- _Görev A_
Aşağıdaki hadis metninin ilk rivayetinde Hz. Peygamber, kar ve dolu suyu ile neyin yıkanmasını diliyor?
===== Metin Bölümü
Bize Muallâ b. Esed, ona Vuheyb, ona Hişâm b. Urve, ona babası (Urve b. Zübeyir), ona da Âişe'nin (r.anha) rivayet ettiğine göre Hz. Peygamber (sav) şu duayı söylerdi: "Allah'ım! Tembellikten, yaşlılıktan, günah işlemekten ve borçlu olmaktan sana sığınırım. Allah'ım! kabir fitnesinden ve azabından, Cehennem fitnesinden ve azabından, zenginlik fitnesinin şerrinden Sana sığınırım. Fakirlik fitnesinin şerrinden Sana sığınırım. Mesih Deccal fitnesinin şerrinden Sana sığınırım. Allah'ım! Kar ve dolu suyu ile günahlarımı yıka. Beyaz elbisenin kirden arındırıldığı gibi kalbimi günahlardan arındır. Doğu ile batıyı birbirinden uzaklaştırdığın gibi benimle de günahlarımın arasını uzaklaştır."
Bize Musa b. İsmail, ona Selam b. Ebu Mutî, ona Hişam b. Urve, ona babası, ona da teyzesinin (Hz. Aişe) söylediğine göre Rasulullah (sav) şöyle istiaze (dua) ederdi: "Allah'ım! Cehennem fitnesinden ve cehennem azabından, kabir fitnesinden ve kabir azabından, zenginliğin fitnesinden, fakirliğin fitnesinden ve Mesih Deccal'in fitnesinden sana sığınırım."
==========
===== Satırlar
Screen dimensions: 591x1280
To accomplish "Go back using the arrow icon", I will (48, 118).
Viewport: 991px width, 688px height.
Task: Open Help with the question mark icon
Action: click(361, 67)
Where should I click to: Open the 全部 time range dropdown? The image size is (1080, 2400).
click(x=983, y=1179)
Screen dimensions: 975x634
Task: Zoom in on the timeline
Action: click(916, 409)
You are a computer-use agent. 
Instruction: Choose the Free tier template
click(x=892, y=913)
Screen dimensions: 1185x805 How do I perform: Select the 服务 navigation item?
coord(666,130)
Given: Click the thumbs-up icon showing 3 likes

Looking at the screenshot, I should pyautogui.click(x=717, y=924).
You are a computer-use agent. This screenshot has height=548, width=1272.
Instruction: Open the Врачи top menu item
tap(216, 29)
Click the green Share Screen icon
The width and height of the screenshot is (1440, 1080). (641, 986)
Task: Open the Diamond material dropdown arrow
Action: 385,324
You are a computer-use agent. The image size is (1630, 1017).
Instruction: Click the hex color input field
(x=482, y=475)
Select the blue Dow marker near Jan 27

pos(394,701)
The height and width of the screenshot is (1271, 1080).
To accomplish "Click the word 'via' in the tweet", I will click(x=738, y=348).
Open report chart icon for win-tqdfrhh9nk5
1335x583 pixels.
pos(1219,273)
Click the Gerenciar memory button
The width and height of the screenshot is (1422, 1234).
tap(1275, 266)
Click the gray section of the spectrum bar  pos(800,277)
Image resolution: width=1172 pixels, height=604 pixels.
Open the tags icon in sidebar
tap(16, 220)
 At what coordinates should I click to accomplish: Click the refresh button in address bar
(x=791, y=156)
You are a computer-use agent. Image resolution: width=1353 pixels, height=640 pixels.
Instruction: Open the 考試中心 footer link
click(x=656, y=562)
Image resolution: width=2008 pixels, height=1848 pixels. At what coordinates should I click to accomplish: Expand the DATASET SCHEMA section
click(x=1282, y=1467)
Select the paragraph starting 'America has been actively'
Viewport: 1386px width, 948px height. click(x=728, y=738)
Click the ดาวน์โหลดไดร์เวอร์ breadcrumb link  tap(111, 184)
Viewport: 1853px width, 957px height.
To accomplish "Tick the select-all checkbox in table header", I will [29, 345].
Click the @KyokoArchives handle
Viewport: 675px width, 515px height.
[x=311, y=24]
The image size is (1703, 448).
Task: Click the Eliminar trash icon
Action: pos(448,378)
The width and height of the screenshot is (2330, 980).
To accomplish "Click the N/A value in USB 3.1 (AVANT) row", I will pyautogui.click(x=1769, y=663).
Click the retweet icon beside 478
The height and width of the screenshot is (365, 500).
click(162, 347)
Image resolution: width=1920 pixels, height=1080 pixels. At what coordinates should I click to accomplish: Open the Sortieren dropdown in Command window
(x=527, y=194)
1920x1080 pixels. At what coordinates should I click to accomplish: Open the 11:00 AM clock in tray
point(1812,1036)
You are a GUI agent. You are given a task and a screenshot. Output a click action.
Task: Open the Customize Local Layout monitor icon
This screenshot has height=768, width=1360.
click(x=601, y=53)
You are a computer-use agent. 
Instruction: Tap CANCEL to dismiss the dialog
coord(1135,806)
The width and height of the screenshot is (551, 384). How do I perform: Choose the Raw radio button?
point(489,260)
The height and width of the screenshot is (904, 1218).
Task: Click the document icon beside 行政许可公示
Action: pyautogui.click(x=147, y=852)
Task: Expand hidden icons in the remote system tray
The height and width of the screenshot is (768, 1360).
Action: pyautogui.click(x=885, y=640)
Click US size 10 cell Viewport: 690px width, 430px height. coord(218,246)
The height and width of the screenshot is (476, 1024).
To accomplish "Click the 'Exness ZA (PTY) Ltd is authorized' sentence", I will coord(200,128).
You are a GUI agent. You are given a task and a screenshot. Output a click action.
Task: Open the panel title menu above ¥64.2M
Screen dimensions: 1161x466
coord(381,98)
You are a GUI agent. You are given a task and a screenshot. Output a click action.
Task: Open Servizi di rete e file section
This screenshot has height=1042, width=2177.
==========
- _Görev B_
Yukarıdaki kayıtlarda "The width and height of the screenshot is (2330, 980)." içeren satırdan başlayıp "Action: pyautogui.click(x=147, y=852)" içeren satıra kadar uzanan satırları, iki uçtaki satırlar da dahil olmak üzere, hiçbir değişiklik yapmadan yazdırır mısın?

- _Alıştırma Cevabı A_
Günahlarının.

- _Alıştırma Cevabı B_
The width and height of the screenshot is (2330, 980).
To accomplish "Click the N/A value in USB 3.1 (AVANT) row", I will pyautogui.click(x=1769, y=663).
Click the retweet icon beside 478
The height and width of the screenshot is (365, 500).
click(162, 347)
Image resolution: width=1920 pixels, height=1080 pixels. At what coordinates should I click to accomplish: Open the Sortieren dropdown in Command window
(x=527, y=194)
1920x1080 pixels. At what coordinates should I click to accomplish: Open the 11:00 AM clock in tray
point(1812,1036)
You are a GUI agent. You are given a task and a screenshot. Output a click action.
Task: Open the Customize Local Layout monitor icon
This screenshot has height=768, width=1360.
click(x=601, y=53)
You are a computer-use agent. 
Instruction: Tap CANCEL to dismiss the dialog
coord(1135,806)
The width and height of the screenshot is (551, 384). How do I perform: Choose the Raw radio button?
point(489,260)
The height and width of the screenshot is (904, 1218).
Task: Click the document icon beside 行政许可公示
Action: pyautogui.click(x=147, y=852)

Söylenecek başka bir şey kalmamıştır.